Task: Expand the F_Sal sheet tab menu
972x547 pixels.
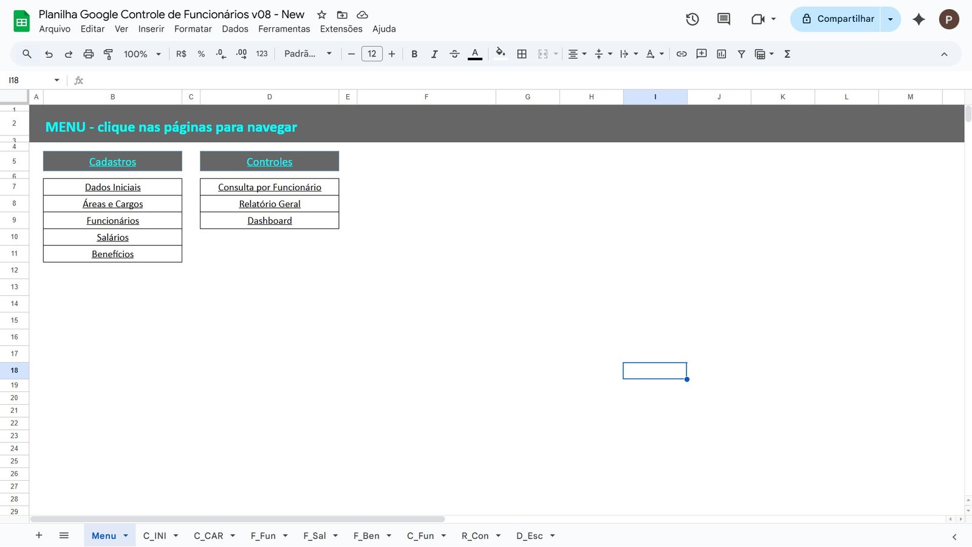Action: (x=335, y=535)
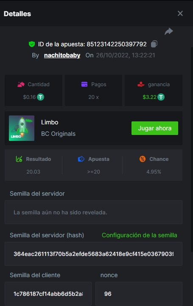Click the green verified shield icon

(x=32, y=44)
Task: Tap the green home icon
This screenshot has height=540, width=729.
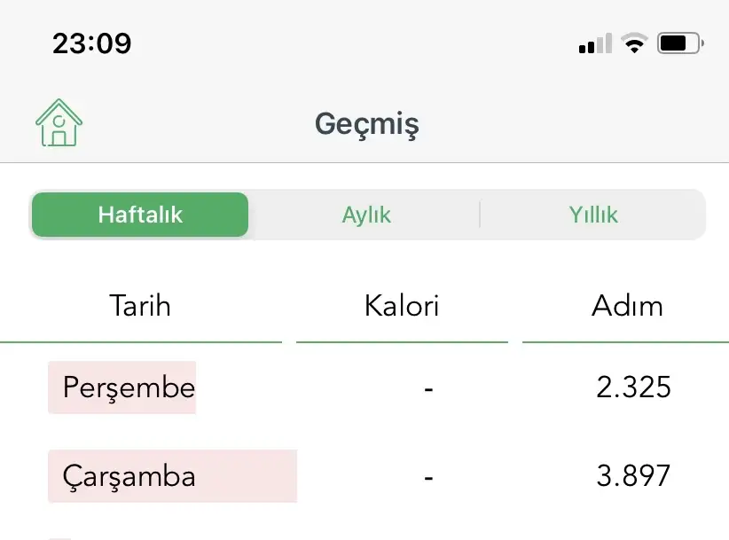Action: click(x=59, y=123)
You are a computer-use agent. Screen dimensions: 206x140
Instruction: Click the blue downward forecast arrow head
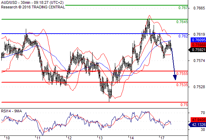coord(175,77)
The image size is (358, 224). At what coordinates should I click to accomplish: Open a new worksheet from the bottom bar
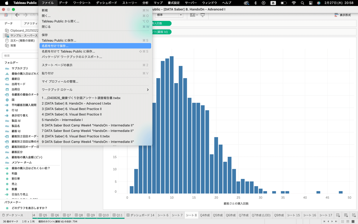click(338, 215)
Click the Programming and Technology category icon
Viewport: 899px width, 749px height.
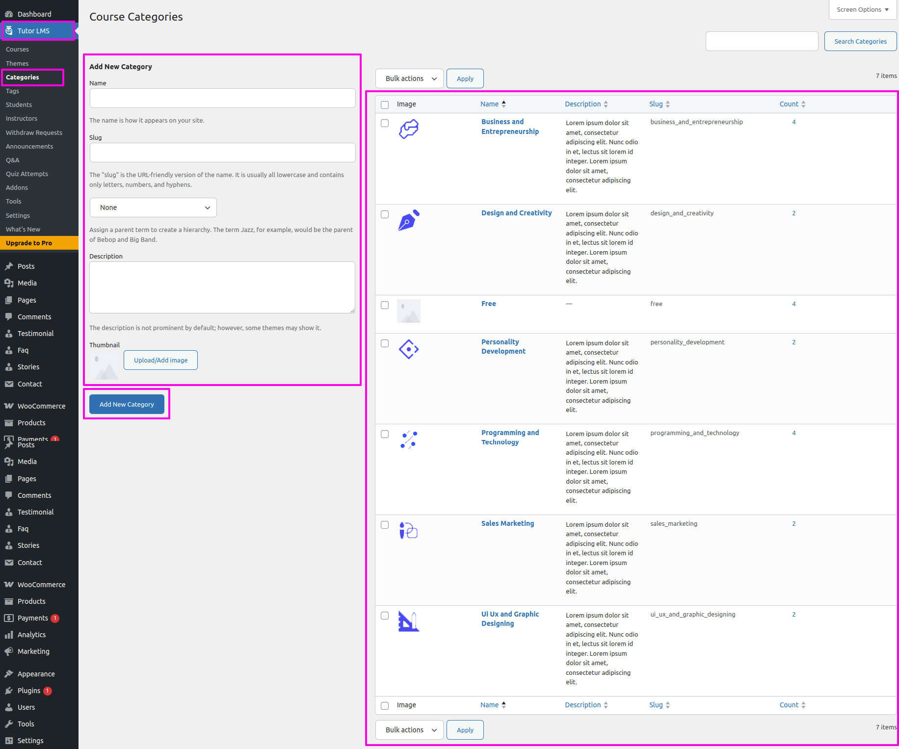coord(408,440)
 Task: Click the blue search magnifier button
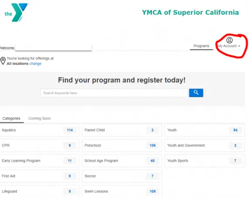pos(196,93)
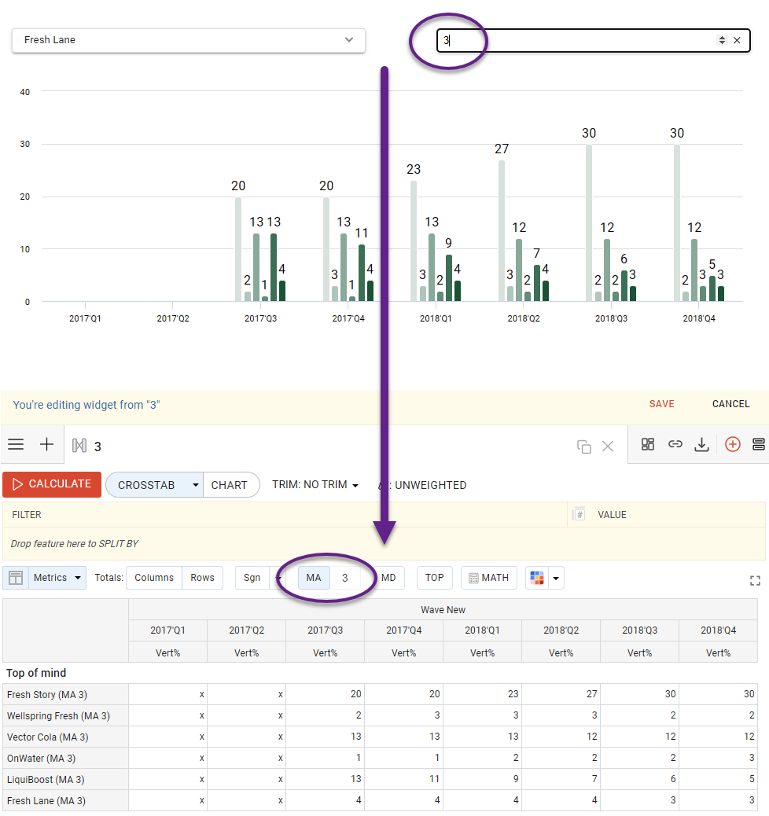Click the copy widget icon
Screen dimensions: 769x816
tap(583, 447)
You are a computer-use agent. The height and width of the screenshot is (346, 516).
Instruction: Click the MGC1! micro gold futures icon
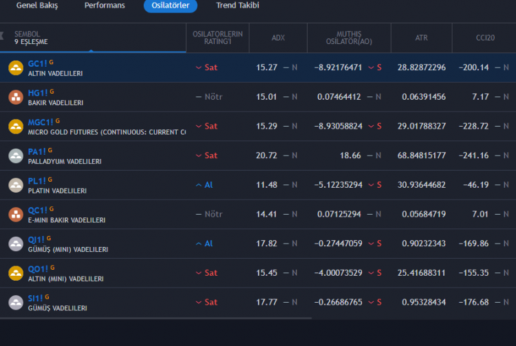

══════════

What is needed »
Collect every line in the records above that contains the string "dimensions", treating uppercase and lowercase as different.

Reply to the task »
You are a computer-use agent. Screen dimensions: 206x140
Screen dimensions: 769x816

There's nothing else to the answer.